**Sağlanan Metin:**
--

Özet: Bu yazıda 1929 yılındaki Büyük Buhran’ın sebeplerinden, kriz hakkındaki görüşlerden ve böyle bir krizin tekrarlanmaması adına yapılanlardan, yapılabileceklerden bahsetmek amaçlanmıştır.
Büyük Buhran 1929’da ABD’de ortaya çıkan, küresel alanda etkisini ağırlıklı olarak 1930 yılında göstermiştir. Bu iktisadi krizin temel sebebi olarak ABD borsalarındaki çöküş gösterilmiş olmakla birlikte küresel alanda devasa bir fakirlik oluşturacak boyutlara ulaşmasında birçok faktör rol oynamaktadır. Krizin farklı ülkelerde farklı boyutlarda etkileri olmuş olup krizin aşıldığı zamanlar da farklı olmuştur. Sanayi bölgelerinin artan işsizlik oranlarıyla birlikte daha çok etkilendiği gözlenmektedir.

--

**Verilen Materyal:**
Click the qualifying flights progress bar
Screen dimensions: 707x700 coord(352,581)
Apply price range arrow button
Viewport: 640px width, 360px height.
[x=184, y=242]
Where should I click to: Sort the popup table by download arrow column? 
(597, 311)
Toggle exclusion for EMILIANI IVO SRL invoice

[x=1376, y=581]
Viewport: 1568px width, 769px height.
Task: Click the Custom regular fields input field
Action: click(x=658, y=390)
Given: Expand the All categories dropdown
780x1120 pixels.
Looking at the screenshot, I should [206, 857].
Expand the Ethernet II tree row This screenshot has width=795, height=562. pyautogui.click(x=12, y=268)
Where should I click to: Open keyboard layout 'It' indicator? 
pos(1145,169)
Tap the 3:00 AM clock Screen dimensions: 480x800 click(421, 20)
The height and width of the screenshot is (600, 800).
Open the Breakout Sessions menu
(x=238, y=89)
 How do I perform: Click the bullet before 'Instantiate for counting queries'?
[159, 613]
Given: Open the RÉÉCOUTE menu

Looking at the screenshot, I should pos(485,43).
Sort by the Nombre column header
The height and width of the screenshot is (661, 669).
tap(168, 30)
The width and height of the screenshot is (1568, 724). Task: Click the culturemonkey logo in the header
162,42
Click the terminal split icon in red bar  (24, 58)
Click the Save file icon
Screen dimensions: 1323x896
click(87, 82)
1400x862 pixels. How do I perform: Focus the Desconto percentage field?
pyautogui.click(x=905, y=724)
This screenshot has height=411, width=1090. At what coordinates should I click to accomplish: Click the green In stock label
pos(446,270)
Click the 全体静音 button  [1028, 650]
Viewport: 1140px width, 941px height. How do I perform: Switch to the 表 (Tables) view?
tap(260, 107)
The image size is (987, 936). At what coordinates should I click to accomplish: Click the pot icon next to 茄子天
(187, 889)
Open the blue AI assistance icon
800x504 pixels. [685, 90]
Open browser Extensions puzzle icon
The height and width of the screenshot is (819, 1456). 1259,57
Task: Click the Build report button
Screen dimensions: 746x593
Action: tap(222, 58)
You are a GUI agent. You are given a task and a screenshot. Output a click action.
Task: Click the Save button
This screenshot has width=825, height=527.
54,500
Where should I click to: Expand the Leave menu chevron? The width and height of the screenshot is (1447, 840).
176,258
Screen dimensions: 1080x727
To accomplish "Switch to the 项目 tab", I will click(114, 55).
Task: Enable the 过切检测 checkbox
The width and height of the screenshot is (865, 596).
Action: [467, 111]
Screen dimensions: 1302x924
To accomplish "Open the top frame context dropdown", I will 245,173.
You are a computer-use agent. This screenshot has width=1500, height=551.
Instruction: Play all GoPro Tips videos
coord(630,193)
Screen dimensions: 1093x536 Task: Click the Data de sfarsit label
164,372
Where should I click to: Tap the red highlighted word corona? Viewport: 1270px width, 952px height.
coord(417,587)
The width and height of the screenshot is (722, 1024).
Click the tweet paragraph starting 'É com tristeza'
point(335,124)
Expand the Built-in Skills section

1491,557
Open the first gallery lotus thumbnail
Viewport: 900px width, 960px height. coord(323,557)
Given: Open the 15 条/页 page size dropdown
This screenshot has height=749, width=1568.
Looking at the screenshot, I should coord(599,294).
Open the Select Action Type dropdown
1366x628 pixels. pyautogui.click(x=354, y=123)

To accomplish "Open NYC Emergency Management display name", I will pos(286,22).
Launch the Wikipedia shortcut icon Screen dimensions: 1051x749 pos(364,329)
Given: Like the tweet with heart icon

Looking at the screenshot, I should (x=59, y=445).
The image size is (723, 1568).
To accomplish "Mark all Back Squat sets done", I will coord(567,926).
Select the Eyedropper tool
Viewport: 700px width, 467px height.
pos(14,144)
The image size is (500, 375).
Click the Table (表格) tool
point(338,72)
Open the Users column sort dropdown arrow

--

Büyük Buhran metninden "Özet: Bu yazıda" ile başlayıp "yapılabileceklerden bahsetmek amaçlanmıştır." ifadesine kadar devam eden kısmı hiç değiştirmeden yazın. Yalnızca metne dayanarak çalışın.

**Alıştırma Cevabı:**
Özet: Bu yazıda 1929 yılındaki Büyük Buhran’ın sebeplerinden, kriz hakkındaki görüşlerden ve böyle bir krizin tekrarlanmaması adına yapılanlardan, yapılabileceklerden bahsetmek amaçlanmıştır.